Data extract START

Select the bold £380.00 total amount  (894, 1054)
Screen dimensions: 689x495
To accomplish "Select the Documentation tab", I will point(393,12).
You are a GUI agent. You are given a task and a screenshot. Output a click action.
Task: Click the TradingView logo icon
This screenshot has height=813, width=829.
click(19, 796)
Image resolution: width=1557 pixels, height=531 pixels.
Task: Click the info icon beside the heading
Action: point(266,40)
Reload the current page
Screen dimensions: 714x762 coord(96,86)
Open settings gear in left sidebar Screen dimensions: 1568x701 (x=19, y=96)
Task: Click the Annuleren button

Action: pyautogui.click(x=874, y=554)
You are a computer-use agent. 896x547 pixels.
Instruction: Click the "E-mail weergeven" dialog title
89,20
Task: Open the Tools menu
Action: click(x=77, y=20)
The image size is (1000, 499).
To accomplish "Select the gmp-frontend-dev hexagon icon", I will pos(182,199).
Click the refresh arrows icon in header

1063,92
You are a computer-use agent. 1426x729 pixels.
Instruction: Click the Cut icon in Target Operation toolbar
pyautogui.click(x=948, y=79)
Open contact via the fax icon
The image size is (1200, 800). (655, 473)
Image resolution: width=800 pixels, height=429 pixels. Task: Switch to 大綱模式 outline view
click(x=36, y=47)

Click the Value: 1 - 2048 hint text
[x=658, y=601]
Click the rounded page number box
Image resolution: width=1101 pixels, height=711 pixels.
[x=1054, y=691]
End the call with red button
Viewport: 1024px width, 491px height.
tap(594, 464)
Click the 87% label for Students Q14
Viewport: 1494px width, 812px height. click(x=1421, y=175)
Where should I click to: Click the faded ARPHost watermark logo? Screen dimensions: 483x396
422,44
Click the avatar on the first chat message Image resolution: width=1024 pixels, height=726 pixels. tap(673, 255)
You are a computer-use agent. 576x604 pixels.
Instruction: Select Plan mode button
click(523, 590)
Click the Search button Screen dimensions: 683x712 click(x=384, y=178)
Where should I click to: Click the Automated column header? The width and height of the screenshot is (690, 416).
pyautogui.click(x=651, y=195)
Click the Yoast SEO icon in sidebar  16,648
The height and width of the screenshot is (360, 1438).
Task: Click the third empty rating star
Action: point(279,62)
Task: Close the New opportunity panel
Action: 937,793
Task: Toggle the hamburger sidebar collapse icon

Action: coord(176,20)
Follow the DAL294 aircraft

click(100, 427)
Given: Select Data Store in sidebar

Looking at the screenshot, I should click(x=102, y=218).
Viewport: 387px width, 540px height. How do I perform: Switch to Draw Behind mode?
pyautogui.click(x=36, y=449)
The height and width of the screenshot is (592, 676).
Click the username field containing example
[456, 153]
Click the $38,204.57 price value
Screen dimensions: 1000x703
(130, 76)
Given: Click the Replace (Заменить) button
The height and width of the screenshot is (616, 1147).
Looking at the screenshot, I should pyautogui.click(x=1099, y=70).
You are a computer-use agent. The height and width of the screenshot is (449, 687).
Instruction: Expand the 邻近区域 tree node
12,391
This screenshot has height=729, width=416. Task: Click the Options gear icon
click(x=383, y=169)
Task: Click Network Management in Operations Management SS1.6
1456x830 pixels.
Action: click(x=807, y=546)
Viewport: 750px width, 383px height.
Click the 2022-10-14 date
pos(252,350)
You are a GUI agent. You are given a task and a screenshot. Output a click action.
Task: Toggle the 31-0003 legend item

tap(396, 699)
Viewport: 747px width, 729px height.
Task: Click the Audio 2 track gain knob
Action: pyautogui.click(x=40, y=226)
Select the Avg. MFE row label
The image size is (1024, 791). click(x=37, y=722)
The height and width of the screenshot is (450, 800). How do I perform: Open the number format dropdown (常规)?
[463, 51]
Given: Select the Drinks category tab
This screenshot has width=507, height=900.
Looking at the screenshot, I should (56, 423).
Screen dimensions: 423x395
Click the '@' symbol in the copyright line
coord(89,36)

Data extract END

What you will do:
Once you have read the data, reproduce all of it exactly.

Exercise result:
Select the bold £380.00 total amount  (894, 1054)
Screen dimensions: 689x495
To accomplish "Select the Documentation tab", I will point(393,12).
You are a GUI agent. You are given a task and a screenshot. Output a click action.
Task: Click the TradingView logo icon
This screenshot has height=813, width=829.
click(19, 796)
Image resolution: width=1557 pixels, height=531 pixels.
Task: Click the info icon beside the heading
Action: point(266,40)
Reload the current page
Screen dimensions: 714x762 coord(96,86)
Open settings gear in left sidebar Screen dimensions: 1568x701 (x=19, y=96)
Task: Click the Annuleren button

Action: pyautogui.click(x=874, y=554)
You are a computer-use agent. 896x547 pixels.
Instruction: Click the "E-mail weergeven" dialog title
89,20
Task: Open the Tools menu
Action: click(x=77, y=20)
The image size is (1000, 499).
To accomplish "Select the gmp-frontend-dev hexagon icon", I will pos(182,199).
Click the refresh arrows icon in header

1063,92
You are a computer-use agent. 1426x729 pixels.
Instruction: Click the Cut icon in Target Operation toolbar
pyautogui.click(x=948, y=79)
Open contact via the fax icon
The image size is (1200, 800). (655, 473)
Image resolution: width=800 pixels, height=429 pixels. Task: Switch to 大綱模式 outline view
click(x=36, y=47)

Click the Value: 1 - 2048 hint text
[x=658, y=601]
Click the rounded page number box
Image resolution: width=1101 pixels, height=711 pixels.
[x=1054, y=691]
End the call with red button
Viewport: 1024px width, 491px height.
tap(594, 464)
Click the 87% label for Students Q14
Viewport: 1494px width, 812px height. click(x=1421, y=175)
Where should I click to: Click the faded ARPHost watermark logo? Screen dimensions: 483x396
422,44
Click the avatar on the first chat message Image resolution: width=1024 pixels, height=726 pixels. tap(673, 255)
You are a computer-use agent. 576x604 pixels.
Instruction: Select Plan mode button
click(523, 590)
Click the Search button Screen dimensions: 683x712 click(x=384, y=178)
Where should I click to: Click the Automated column header? The width and height of the screenshot is (690, 416).
pyautogui.click(x=651, y=195)
Click the Yoast SEO icon in sidebar  16,648
The height and width of the screenshot is (360, 1438).
Task: Click the third empty rating star
Action: point(279,62)
Task: Close the New opportunity panel
Action: 937,793
Task: Toggle the hamburger sidebar collapse icon

Action: coord(176,20)
Follow the DAL294 aircraft

click(100, 427)
Given: Select Data Store in sidebar

Looking at the screenshot, I should click(x=102, y=218).
Viewport: 387px width, 540px height. How do I perform: Switch to Draw Behind mode?
pyautogui.click(x=36, y=449)
The height and width of the screenshot is (592, 676).
Click the username field containing example
[456, 153]
Click the $38,204.57 price value
Screen dimensions: 1000x703
(130, 76)
Given: Click the Replace (Заменить) button
The height and width of the screenshot is (616, 1147).
Looking at the screenshot, I should pyautogui.click(x=1099, y=70).
You are a computer-use agent. The height and width of the screenshot is (449, 687).
Instruction: Expand the 邻近区域 tree node
12,391
This screenshot has height=729, width=416. Task: Click the Options gear icon
click(x=383, y=169)
Task: Click Network Management in Operations Management SS1.6
1456x830 pixels.
Action: click(x=807, y=546)
Viewport: 750px width, 383px height.
Click the 2022-10-14 date
pos(252,350)
You are a GUI agent. You are given a task and a screenshot. Output a click action.
Task: Toggle the 31-0003 legend item

tap(396, 699)
Viewport: 747px width, 729px height.
Task: Click the Audio 2 track gain knob
Action: pyautogui.click(x=40, y=226)
Select the Avg. MFE row label
The image size is (1024, 791). click(x=37, y=722)
The height and width of the screenshot is (450, 800). How do I perform: Open the number format dropdown (常规)?
[463, 51]
Given: Select the Drinks category tab
This screenshot has width=507, height=900.
Looking at the screenshot, I should (56, 423).
Screen dimensions: 423x395
Click the '@' symbol in the copyright line
coord(89,36)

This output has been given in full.